What was the breakthrough?

The breakthrough by Fasoli's team at the U.K.-based JET laboratory saw them create a miniature star and, using magnetic fields, they managed to hold it together for a record-setting five seconds. The star only produced enough electricity to boil about 60 teapots full of water, and it required more power to create than it emitted.

Image of JET, the largest and most powerful operational tokamak in the world at the UK Atomic Energy Authority (UKAEA) site in Oxford. EUROfusion

But Fasoli said those 60 teapots of energy were remarkable, because the experiment validated design choices that have been made for a much larger reactor, currently being constructed in France, called ITER.

ITER is a multi-decade international project run by 35 countries, including the United States, China, Russia, and European Union nations. When finished, scientists believe it will provide a blueprint for the sustainable, global commercialization of fusion power.

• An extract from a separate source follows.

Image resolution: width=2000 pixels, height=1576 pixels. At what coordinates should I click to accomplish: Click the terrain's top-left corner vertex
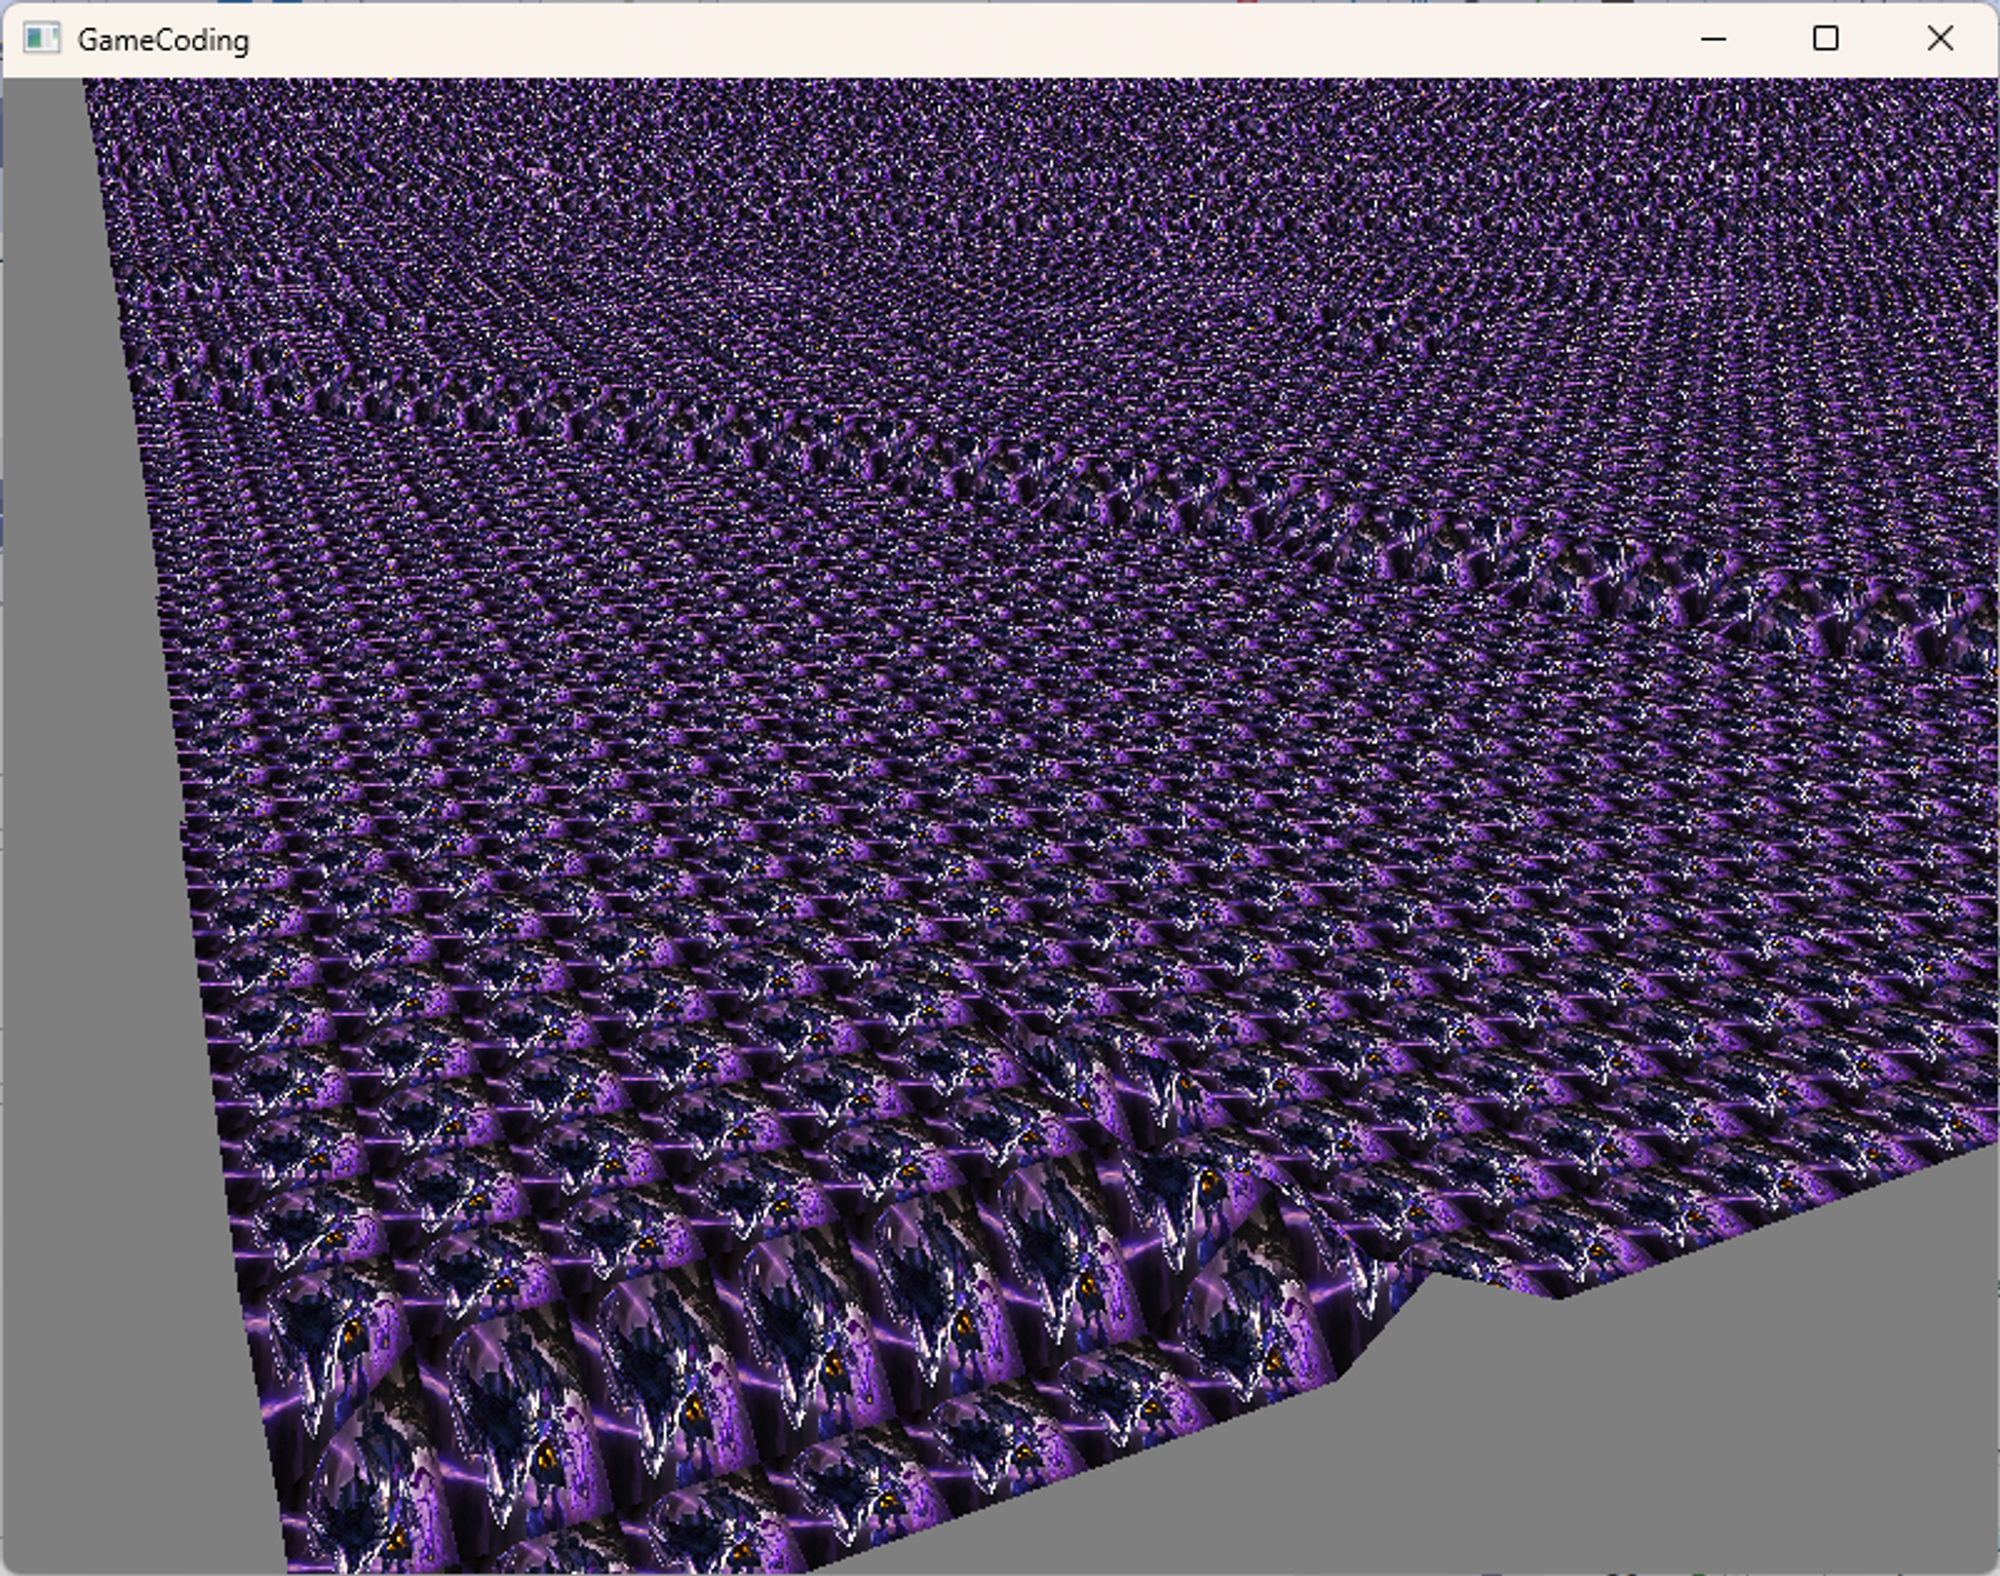86,82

"A planetary challenge has to be attacked with a planetary approach," Fasoli said. "This scientific, fantastic achievement underlies the fact that, even when you have political difficulties, science and, in a sense, technology, has no barriers. We all work together. We find ways to collaborate regardless of the political setup… Ultimately, the goal is really a goal for the good of all mankind."

A graphic depiction of the ITER project's "tokamak," an experimental machine being designed and built to harness the energy of nuclear fusion, or forcing atoms together, using extremely powerful contained magnetic fields.  ITER

Fasoli said he expected the ITER project to be completed by around 2050, and that it would bring scientists to the point of being able to design, in collaboration with private industry, a demo commercial fusion reactor.

It may seem a long way off, but harnessing the power of stars on Earth was never likely to be easy.